──────── Paginafragment ────────

Rechtspraak
Publiekszaken/ORRechtbank Zeeland-West-Brabant, 16 mei 2011
Publiekszaken/OR
Om inzicht te krijgen in klantenstromen maakt Publiekszaken van de Gemeente Rotterdam (hierna: Publiekszaken) gebruik van het klantenvolgsysteem Qmatic. Tot begin 2010 logden baliemedewerkers met een algemeen profiel in. De werklast en productie per individuele medewerker was hierdoor niet inzichtelijk. Op 21 januari 2010 heeft de OR ingestemd met het registreren van de individuele werklast met behulp van Qmatic. Op 6 juli 2010 heeft Publiekszaken de OR gevraagd in te stemmen met het gebruik van de tool ‘operationele ondersteuning’ (hierna: OS-tool). De OS-tool is een actueel digitaal overzicht met werkvoorraad. De OR heeft instemming geweigerd, omdat men eerst de evaluatie van Qmatic wil afwachten, waarna de OR kan vaststellen wat de gevolgen zijn van de tool. Bemiddeling van de bedrijfscommissie heeft niet tot een minnelijke oplossing geleid. Thans verzoekt Publiekszaken vervangende toestemming ex art. 27 lid 4 WOR.
De kantonrechter oordeelt als volgt. Uit de wetsgeschiedenis van art. 27 lid 4 WOR volgt dat bij de beoordeling of de weigering van de OR als onredelijk aan te merken is, de argumenten van de ondernemer voor zijn voorgenomen besluit en de argumenten van de OR om zijn instemming te weigeren inhoudelijk tegen elkaar afgewogen moeten worden. Indien de argumenten even zwaar wegen dan onthoudt de kantonrechter zijn goedkeuring aan het voorgenomen besluit, tenzij de ondernemer kan aantonen dat er zwaarwegende bedrijfsorganisatorische, bedrijfseconomische of bedrijfssociale redenen zijn die tot goedkeuring van het voorgenomen besluit noodzaken.
Publiekszaken heeft haar belang voldoende aannemelijk gemaakt. Het voorgenomen besluit met betrekking tot de ingebruikname van de OS-tool wordt – kort gezegd – ingegeven door de wens om werkprocessen effectiever en efficiënter vorm te geven. Daartegenover staat het belang van de werknemers. Het inzichtelijk maken van individuele productie is een nieuw fenomeen voor Publiekszaken en het management. Evaluatie van een dermate nieuwe werkwijze is onontbeerlijk en partijen hebben daarover dan ook afspraken gemaakt. Niet onbegrijpelijk is dat de OR (voorlopig) weigert in te stemmen met de ingebruikname van de OS-tool. Dat de OR (met behulp van de afgesproken evaluatie) eerst een duidelijk beeld wil hebben van wat daadwerkelijk de consequenties zijn voor de individuele werknemer, is een redelijk standpunt. Zowel Publiekszaken als de OR hebben hun belang voldoende aannemelijk gemaakt, waarbij niet zonder meer gezegd kan worden dat het belang van Publiekszaken zwaarder weegt dan dat van de OR. Dit betekent dat de kantonrechter zijn goedkeuring aan het voorgenomen besluit onthoudt. Publiekszaken heeft het bestaan van zwaarwegende bedrijfsorganisatorische, bedrijfseconomische of bedrijfssociale redenen die noodzaken tot goedkeuring van het voorgenomen besluit onvoldoende aangetoond. Volgt afwijzing van het verzoek.

────────

* Opdracht
Hoe vertaal je de zin "Publiekszaken heeft haar belang voldoende aannemelijk gemaakt." uit de uitspraak over de OS-tool in het Engels? Baseer je alleen op de tekst hierboven.

──────── Brongegevens ────────

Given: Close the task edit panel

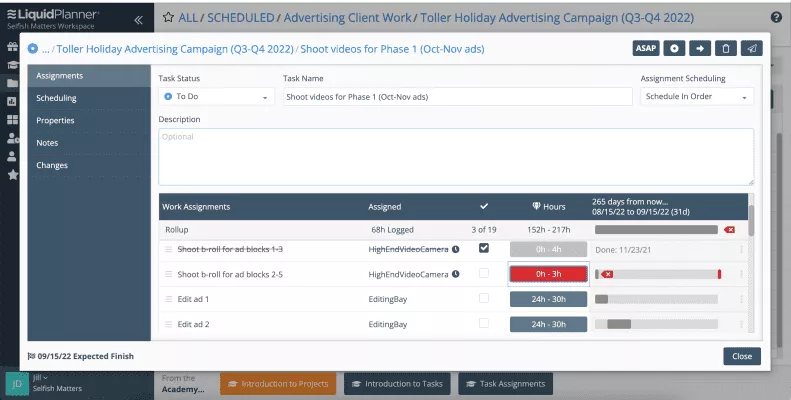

────────
──────── Brongegevens ────────

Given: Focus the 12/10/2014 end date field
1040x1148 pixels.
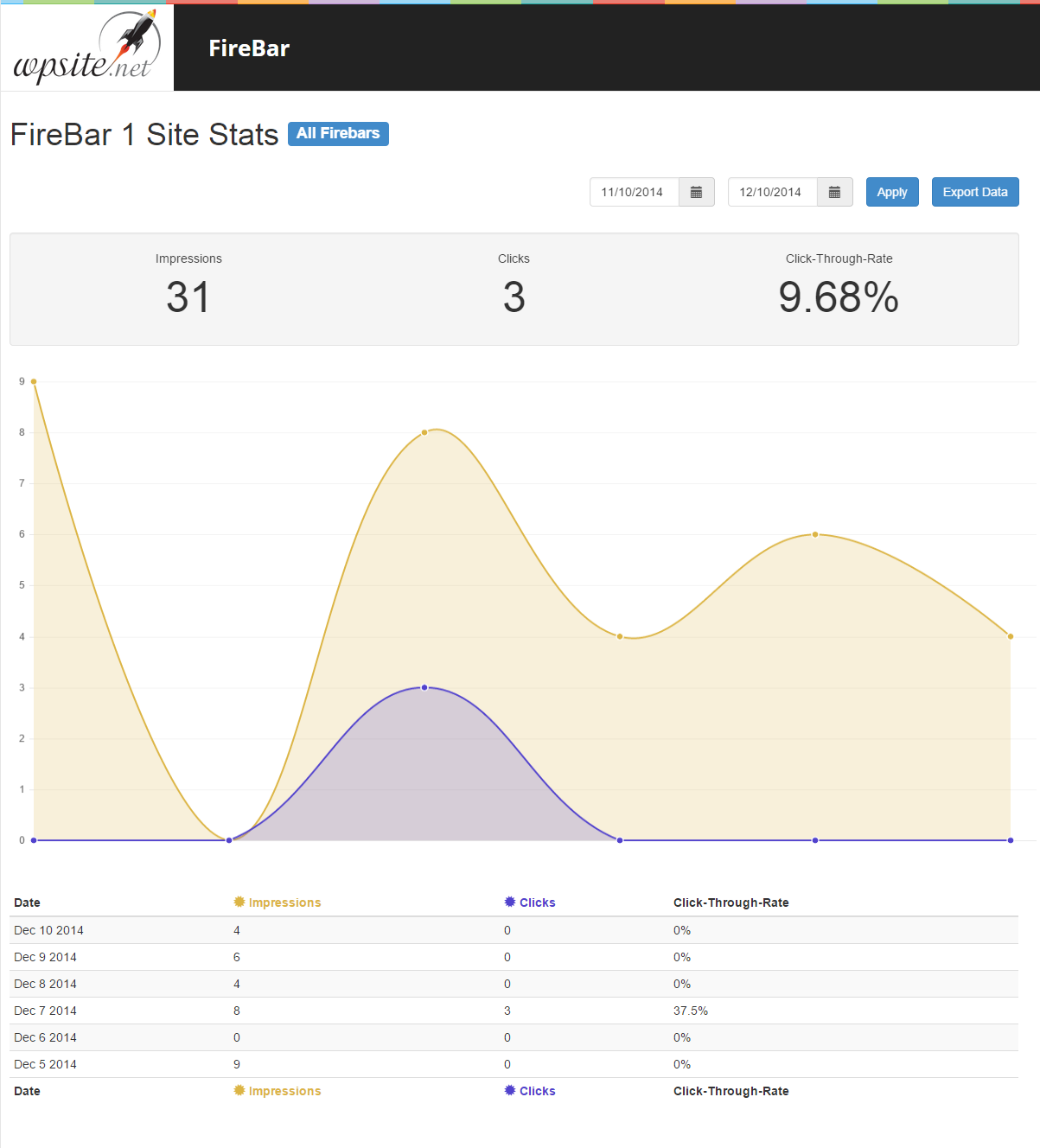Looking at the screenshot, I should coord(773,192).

────────
──────── Brongegevens ────────

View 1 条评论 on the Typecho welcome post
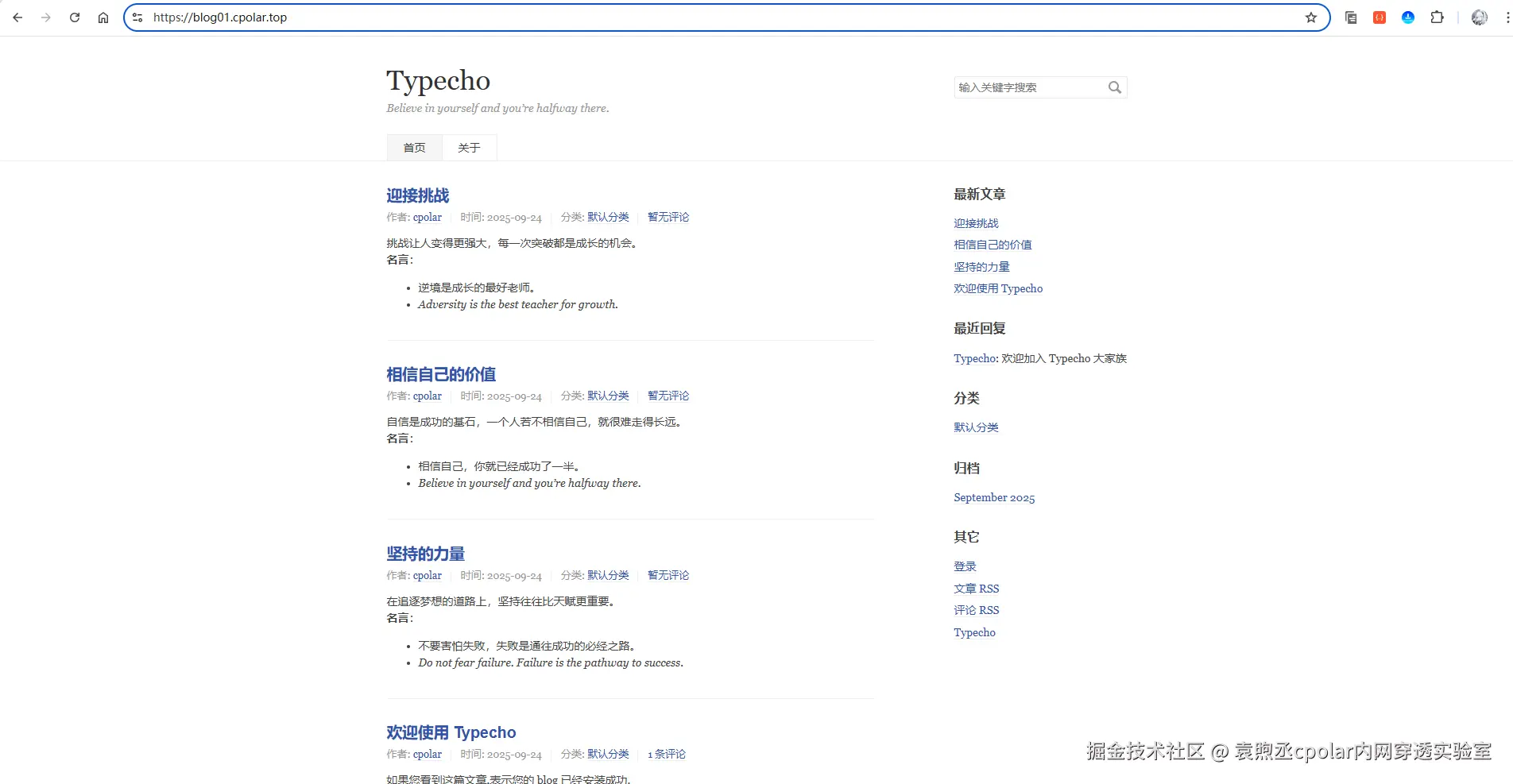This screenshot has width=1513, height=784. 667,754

────────

* Antwoord
Publiekszaken has sufficiently substantiated its interest.